Power Napping


Power Napping. Benefits of Power napping: effects on your alertness, productivity and personal effectiveness.

Generally, people can only lap in the daytime when they have a sufficiently large sleep debt and the brain is not strongly alerted by the biological brain. Naps are generally defined as periods of sleep ranging from five minutes to four hours; any less would be considered a microsleep, any more would be too long to be considered a nap.

As Dement notes, there are different types of naps for different purposes: the emergency nap used to cope with drowsiness in dangerous situations; the preventative nap when taken in anticipation of having to stay up late; the habitual nap.

Famous people who napped a lot

Lyndon Johnson would put on his pajamas in the middle of the day and nap for half an hour in order to work longer hours, while Winston Churchill would nap during the day so he could work late into the night.

Benefits of Napping

Midday Dip in Alertness

Naps are an excellent way to counteract the midday dip in alertness, which is the lull between the morning period of clock dependent alerting and the evening period of clock dependent alerting. Hence, naps are most efficient during the midday nap in alertness; napping at other times would likely be inefficient.

Increase Alertness

Research has proven that strategic naps can improve performance and measurably increase subsequent alertness. In general, the longer the nap, the greater the benefit. These benefits are usually long-lasting. In fact, the researchers at Stanford found that merely a 45-minute nap would improve alertness for 6 hours after a nap; other research suggests that a 1-hour nap would improve alertness for 10 hours after the nap.
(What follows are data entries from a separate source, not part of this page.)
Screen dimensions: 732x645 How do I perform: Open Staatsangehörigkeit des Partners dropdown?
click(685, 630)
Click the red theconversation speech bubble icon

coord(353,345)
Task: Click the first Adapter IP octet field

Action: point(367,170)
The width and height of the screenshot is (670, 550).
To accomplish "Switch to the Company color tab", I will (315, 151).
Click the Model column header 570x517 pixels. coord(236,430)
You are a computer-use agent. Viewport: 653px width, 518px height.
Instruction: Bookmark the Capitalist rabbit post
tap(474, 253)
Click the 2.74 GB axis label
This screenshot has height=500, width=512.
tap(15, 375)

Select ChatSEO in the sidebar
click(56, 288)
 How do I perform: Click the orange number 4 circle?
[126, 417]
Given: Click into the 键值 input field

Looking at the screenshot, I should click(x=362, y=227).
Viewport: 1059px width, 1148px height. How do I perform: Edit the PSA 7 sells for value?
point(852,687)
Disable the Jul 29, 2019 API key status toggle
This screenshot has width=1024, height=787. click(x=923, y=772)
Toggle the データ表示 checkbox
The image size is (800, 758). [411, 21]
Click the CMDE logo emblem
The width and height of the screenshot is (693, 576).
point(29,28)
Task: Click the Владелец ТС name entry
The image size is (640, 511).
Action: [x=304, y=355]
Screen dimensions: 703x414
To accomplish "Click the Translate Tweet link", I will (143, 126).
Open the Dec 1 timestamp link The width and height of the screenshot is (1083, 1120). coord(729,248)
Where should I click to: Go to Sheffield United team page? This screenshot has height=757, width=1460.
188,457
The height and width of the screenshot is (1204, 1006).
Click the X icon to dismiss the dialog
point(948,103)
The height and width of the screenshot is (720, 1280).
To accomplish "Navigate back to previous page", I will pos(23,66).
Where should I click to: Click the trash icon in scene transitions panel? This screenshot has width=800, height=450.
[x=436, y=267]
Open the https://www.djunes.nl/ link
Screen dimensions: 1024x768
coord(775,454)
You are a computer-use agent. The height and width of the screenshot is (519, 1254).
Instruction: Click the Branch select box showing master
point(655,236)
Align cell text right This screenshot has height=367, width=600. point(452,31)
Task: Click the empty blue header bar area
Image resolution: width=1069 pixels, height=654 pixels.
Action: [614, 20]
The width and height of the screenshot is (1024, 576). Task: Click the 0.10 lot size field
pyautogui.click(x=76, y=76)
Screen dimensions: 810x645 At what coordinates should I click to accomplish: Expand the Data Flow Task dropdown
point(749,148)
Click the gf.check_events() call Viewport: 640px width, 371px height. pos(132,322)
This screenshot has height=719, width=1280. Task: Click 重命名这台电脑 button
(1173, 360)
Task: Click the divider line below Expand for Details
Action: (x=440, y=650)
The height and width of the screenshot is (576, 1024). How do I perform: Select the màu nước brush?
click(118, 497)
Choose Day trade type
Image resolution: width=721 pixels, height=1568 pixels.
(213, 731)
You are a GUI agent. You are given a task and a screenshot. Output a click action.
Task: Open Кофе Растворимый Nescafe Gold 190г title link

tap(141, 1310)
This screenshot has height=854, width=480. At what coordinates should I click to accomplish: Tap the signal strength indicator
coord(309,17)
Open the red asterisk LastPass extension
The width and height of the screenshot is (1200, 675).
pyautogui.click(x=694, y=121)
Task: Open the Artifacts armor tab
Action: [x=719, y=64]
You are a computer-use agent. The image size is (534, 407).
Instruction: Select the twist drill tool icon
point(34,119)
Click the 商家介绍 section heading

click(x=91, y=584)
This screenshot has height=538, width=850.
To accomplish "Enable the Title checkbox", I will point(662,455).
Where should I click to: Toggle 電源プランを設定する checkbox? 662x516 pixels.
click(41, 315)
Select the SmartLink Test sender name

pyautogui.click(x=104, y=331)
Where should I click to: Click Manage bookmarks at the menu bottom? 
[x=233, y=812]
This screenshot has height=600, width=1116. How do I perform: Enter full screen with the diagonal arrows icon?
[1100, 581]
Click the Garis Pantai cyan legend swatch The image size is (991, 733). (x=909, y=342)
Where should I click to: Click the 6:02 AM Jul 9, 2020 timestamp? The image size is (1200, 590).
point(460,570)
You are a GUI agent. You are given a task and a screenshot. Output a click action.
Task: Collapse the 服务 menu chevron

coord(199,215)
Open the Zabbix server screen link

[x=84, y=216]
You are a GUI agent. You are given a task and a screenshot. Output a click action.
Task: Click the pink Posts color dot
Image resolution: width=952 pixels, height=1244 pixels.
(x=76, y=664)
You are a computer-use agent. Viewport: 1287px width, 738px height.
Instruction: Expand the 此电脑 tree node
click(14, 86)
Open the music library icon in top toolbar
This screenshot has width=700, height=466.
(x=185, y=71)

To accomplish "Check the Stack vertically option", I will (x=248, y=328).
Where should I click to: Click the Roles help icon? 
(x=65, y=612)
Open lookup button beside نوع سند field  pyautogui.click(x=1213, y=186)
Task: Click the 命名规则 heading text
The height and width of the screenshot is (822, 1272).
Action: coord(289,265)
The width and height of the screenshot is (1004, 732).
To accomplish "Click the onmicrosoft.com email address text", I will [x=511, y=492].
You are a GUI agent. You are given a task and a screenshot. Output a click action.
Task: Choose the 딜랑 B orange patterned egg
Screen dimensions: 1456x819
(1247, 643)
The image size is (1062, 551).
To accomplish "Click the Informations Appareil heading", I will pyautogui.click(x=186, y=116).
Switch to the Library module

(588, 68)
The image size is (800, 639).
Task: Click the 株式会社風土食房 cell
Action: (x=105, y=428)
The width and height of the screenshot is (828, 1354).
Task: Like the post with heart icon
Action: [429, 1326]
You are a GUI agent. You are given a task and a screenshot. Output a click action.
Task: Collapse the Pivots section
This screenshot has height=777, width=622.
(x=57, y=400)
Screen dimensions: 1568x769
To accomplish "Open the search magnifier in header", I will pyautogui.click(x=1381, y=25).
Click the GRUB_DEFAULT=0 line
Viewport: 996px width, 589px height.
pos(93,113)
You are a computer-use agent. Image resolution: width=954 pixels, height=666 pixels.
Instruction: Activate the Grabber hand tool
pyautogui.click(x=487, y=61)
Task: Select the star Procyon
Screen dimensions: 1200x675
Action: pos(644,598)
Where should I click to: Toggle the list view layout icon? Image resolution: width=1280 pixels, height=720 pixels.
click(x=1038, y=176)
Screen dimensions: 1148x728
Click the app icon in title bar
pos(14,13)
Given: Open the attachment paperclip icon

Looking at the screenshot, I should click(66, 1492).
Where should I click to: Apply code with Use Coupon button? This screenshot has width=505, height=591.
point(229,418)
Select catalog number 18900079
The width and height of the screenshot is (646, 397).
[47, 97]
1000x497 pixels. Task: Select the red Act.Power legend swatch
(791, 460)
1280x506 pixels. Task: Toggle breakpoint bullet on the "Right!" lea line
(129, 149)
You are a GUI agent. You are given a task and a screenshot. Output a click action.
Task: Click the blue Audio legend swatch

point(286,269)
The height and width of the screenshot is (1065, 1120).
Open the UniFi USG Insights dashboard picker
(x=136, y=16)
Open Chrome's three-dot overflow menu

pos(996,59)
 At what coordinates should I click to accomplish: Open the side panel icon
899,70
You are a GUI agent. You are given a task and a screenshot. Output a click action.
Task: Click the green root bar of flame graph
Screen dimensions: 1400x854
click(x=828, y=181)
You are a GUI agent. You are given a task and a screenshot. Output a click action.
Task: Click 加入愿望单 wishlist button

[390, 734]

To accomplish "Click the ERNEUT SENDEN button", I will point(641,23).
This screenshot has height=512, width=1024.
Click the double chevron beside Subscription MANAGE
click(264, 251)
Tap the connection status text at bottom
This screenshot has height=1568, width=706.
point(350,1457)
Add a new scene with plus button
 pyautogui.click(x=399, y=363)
Napping improves performance and productivity

Interestingly, Dement found that napping improves objective performance more than subjective performance. That essentially means that while you might not any different after a nap, objective measurements would prove that your performance did improve. He suggests that this might be because of the sleep inertia that lasts for approximately 15 minutes after a nap, when you might feel groggy and experience lower performance; performance generally increases after you pass this initial period.